Quand Henri Ford, fût-il deuxième du nom, arrête la chaîne de montage de son usine, l’heure est grave. Au mitan des années 60, le géant Détroit construit le plus de voitures au monde mais ce sont des veaux. En Europe, Enzo Ferrari fignole des pur-sang qui font merveille aux 24 heures du Mans. Mais la qualité coûte cher et Ferrari est en faillite. Les cadres de Ford proposent une fusion. Le Commendatore, qui n’a pas envie de voir des cow-boys sur son petit cheval cabré, les congédie. Vexé comme un pou, Ford entend lui faire la leçon. Comment construire un bolide digne du Mans en moins d’un an ? En appelant à la rescousse le seul pilote américain ayant remporté la course d’endurance. Carroll Shelby (Matt Damon) accepte et amène dans son coffre Ken Miles (Christian Bale), pilote anglais très fast and furious.

De quoi nous parle Le Mans 66 ? De la création de la mythique Ford GT40 MkII, sur fond de la métaphore du changement de vitesse comme substitut de l’ubris de ces messieurs. Qui peut aussi être celui des nations (Ford vs Ferrari comme déclinaison du Make America great again trumpien). Mais il y a aussi le bras de fer entre hommes de terrain et de pouvoir : les pilotes contre les cadres. James Mangold songeait-il aux réunions créatives d’Hollywood en tournant la scène où Shelby doit convaincre Ford de l’écouter lui plutôt que son comité marketing ?

Le film remplit son office, moteur de Proust pour lecteurs nostalgiques de Michel Vaillant. Matt Damon ne force pas son personnage en Shelby texan, un peu buté mais brave type. Christian Bale prend un plaisir manifeste à un rôle de "recomposition" : il rappelle ses origines britanniques à coups de "mate" ou de "bloody hell", au risque d’en faire a bit too much.

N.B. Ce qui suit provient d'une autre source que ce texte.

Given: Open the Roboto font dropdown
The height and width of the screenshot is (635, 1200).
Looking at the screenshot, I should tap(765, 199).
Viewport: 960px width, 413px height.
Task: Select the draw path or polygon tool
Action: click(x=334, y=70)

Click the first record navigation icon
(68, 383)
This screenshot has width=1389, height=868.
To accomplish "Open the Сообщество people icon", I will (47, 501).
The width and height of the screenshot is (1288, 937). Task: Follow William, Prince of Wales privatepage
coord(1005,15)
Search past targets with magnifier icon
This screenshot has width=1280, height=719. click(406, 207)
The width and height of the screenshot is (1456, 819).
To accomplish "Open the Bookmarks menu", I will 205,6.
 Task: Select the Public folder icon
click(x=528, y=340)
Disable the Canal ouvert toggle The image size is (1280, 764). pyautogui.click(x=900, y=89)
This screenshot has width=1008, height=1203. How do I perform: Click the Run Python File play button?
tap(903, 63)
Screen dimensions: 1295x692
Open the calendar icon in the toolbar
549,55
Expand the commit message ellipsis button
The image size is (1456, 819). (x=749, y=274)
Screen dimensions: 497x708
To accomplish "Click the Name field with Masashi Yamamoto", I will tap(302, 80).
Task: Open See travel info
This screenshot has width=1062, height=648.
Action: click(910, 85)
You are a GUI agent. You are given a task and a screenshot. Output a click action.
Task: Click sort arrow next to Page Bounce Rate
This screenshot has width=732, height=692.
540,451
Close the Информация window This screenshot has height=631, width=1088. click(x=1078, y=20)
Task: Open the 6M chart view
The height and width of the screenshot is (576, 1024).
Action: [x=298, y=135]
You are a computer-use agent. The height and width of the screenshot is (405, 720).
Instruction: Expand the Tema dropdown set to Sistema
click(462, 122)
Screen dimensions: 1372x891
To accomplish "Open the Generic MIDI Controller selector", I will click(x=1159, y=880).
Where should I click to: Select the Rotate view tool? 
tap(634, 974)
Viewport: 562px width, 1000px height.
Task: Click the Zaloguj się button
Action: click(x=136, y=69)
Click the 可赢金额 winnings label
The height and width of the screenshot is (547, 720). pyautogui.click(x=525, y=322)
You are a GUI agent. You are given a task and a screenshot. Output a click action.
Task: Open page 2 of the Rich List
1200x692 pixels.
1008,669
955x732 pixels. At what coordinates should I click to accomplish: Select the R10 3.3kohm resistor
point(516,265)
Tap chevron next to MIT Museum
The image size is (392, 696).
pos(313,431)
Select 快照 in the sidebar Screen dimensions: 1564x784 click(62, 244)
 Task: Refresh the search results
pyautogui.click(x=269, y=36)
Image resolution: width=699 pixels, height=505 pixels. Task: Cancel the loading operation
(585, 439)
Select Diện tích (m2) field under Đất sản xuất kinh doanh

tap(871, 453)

Jadis réalisateur prometteur sinon original (Copland), James Mangold s’est rangé des voitures sur le parking des studios (Night and Day). Mais il a su injecter encore une touche de personnelle à des projets commerciaux (Walk the Line ou 3 h 10 pour Yuma, déjà avec Christian Bale).

Il ne cherche pas réinventer la mécanique du film de course - comme il l’avait réussi avec brio pour le film de super-héros dans Wolverine. Le Mans 66 file tout droit, sans sortie de route.

Il y a pourtant une scène d’introduction où pointait l’enjeu existentiel du sport automobile. Mais Le Mans 66 ne revient jamais à cette question fondamentale : qu’est-ce qui drive ses protagonistes au point de tout risquer pour l’ego d’un industriel ? C’est l’angle mort d’un film qui manque de chair, l’essence de la dramaturgie.

Le Mans 66 Vroum vroum De James Mangold. Scénario Jason Keller, Jez Butterworth et John-Henry Butterworth Avec Matt Damon, Christian Bale, Caitriona Balfe,… Durée 2h31.